Don't Underestimate The Impact Of Phishing
A new survey of cybersecurity decision-makers shows that most companies lack adequate safeguards against phishing threats and many don't fully understand the risks or how widespread the threat is.
The survey from phishing site detection company SlashNext reveals that 95 percent of respondents underestimate how frequently phishing is used at the start of attacks to successfully breach enterprise networks.
Only five percent of respondents realise that phishing is the at the start of over 90 percent of successful breaches. In fact, phishing is one of the most used and most successful attack vectors, but despite multi-level security controls and phishing awareness training for employees, most organizations remain unaware of their increasing vulnerability to these threats.
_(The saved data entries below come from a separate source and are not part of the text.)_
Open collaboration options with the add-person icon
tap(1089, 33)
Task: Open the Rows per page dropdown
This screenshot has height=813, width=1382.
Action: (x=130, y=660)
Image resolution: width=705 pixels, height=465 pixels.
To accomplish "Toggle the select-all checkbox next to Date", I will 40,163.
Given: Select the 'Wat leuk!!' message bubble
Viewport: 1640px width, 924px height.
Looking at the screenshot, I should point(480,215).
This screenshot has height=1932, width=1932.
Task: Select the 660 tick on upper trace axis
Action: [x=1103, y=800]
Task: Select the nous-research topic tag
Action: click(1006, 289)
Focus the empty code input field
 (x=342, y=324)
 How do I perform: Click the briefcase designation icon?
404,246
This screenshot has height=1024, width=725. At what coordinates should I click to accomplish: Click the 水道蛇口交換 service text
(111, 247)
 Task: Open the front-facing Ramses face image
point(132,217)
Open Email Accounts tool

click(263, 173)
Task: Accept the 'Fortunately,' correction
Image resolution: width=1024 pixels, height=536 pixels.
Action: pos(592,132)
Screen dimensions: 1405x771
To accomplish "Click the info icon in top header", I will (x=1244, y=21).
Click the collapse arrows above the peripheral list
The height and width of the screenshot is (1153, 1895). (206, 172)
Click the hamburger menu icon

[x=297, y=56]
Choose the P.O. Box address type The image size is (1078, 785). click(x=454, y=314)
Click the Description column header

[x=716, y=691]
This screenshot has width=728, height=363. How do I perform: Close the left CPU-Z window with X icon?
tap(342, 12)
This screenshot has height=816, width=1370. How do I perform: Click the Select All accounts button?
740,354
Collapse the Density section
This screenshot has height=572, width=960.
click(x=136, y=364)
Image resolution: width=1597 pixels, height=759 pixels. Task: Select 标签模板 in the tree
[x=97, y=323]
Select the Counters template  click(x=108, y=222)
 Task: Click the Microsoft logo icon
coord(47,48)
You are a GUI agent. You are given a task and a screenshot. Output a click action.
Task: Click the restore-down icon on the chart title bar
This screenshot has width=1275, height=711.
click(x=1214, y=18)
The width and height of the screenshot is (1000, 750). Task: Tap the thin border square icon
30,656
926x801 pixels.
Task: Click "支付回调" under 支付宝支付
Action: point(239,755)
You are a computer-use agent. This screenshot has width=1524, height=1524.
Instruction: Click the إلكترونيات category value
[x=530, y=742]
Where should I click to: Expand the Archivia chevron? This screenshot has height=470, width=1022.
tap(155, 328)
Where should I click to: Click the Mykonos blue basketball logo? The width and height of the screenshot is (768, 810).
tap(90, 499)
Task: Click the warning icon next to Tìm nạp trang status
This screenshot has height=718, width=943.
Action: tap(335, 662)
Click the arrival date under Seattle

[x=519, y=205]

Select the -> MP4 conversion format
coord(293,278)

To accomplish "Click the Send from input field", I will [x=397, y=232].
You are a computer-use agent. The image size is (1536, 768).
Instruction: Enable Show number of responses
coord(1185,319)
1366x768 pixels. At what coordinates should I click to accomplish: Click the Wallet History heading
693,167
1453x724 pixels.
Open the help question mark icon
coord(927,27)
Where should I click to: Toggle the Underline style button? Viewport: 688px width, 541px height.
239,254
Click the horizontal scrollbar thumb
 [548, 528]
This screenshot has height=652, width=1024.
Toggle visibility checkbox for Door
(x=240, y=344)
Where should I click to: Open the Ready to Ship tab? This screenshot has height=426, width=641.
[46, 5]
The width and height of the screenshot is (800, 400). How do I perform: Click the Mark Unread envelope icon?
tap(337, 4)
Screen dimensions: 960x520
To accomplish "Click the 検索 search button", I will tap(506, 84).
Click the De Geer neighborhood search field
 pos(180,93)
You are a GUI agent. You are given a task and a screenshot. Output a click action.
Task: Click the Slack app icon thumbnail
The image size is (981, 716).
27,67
While phishing attacks are often linked with emails, phishing attack vectors are expanding beyond email to other attack vectors including adverts, search results, pop-ups, social media, IM and chat applications, as well as rogue browser extensions and apps.
Over half of respondents to the survey named the growing number of phishing attack vectors beyond email as a top three concern.
"Phishing tactics have evolved to using very fast-moving phishing sites and phishing attack vectors that evade existing security controls. And with such legitimate-looking phishing sites manipulating users, there is little to protect employees, not even phishing awareness training," says Atif Mushtaq, CEO and founder of SlashNext.
"The solution involves a phishing detection system that can analyse and detect malicious sites like a team of cybersecurity researchers, but do it in real-time to protect users."
Among other findings 77 percent mistakenly think they currently have technologies that provide real-time phishing site detection capabilities.
Yet 37 percent cite the inability of their current defenses to reliably detect phishing attacks as a top concern. 45 percent believe they experience 50 or more phishing attacks per month, while 14 percent believe they experience more than 500 phishing attacks per month.
Nearly two-thirds of respondents (64 percent) say shortfalls in employee awareness and training are their top concern for protecting workers against social engineering and phishing threats.